“I don’t buy into this versus that, or ‘this movie wasn’t good enough to make this list,’” Coogler said. “I love movies. For me, that’s good enough. If I’m going to be a part of organizations, they’re going to be labor unions, where we’re figuring out how to take care of each other’s families and health insurance. But I know that these things bring exposure.”

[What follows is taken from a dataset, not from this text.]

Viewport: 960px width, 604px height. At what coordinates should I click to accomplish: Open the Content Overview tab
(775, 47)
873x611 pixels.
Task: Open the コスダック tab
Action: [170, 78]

Coogler turned down the invite to join the Academy in 2016, the year after the critical and box office success of “Creed.” The filmmaker was invited to join alongside a class that included his frequent collaborator Michael B. Jordan. While Coogler’s films have landed multiple Oscar nominations, it took until 2021 for the director himself to land his first Academy Award nomination. Coogler is nominated in the Best Picture field this year as a producer on “Judas and the Black Messiah.” The filmmaker is nominated alongside fellow producers Charles King and Shaka King, the latter of whom directed “Judas.” The Best Picture nomination marks the first time in Oscars’ history that an all-Black producing team is competing for the top prize. Speaking to THR, King compared making history at the Oscars to watching his neighborhood in Bedford-Stuyvesant, Brooklyn become gentrified. “You could now get fresh produce walking distance from the crib, and I remember being happy about that,” he said. “But a part of me felt angry because that meant that for all those decades, when it was just Black people living there, our bodies weren’t worth sustaining with good food. I think about.” King continued, “Why did it take 93 years for there to be three Black producers nominated for an Academy Award? Is it because there weren’t three Black people willing to produce movies? Probably not. Was it because we didn’t have the access to the kind of capital to make a big, sweeping studio feature? Maybe a little bit. Was it because we made that stuff and they didn’t recognize it? Maybe a little bit. But none of it feels good. So it’s bittersweet.” “Judas and the Black Messiah” is nominated for a total of five Oscars, including Best Supporting Actor bids for Lakeith Stanfield and frontrunner Daniel Kaluuya. Next up for Coogler is Marvel sequel “Black Panther 2.”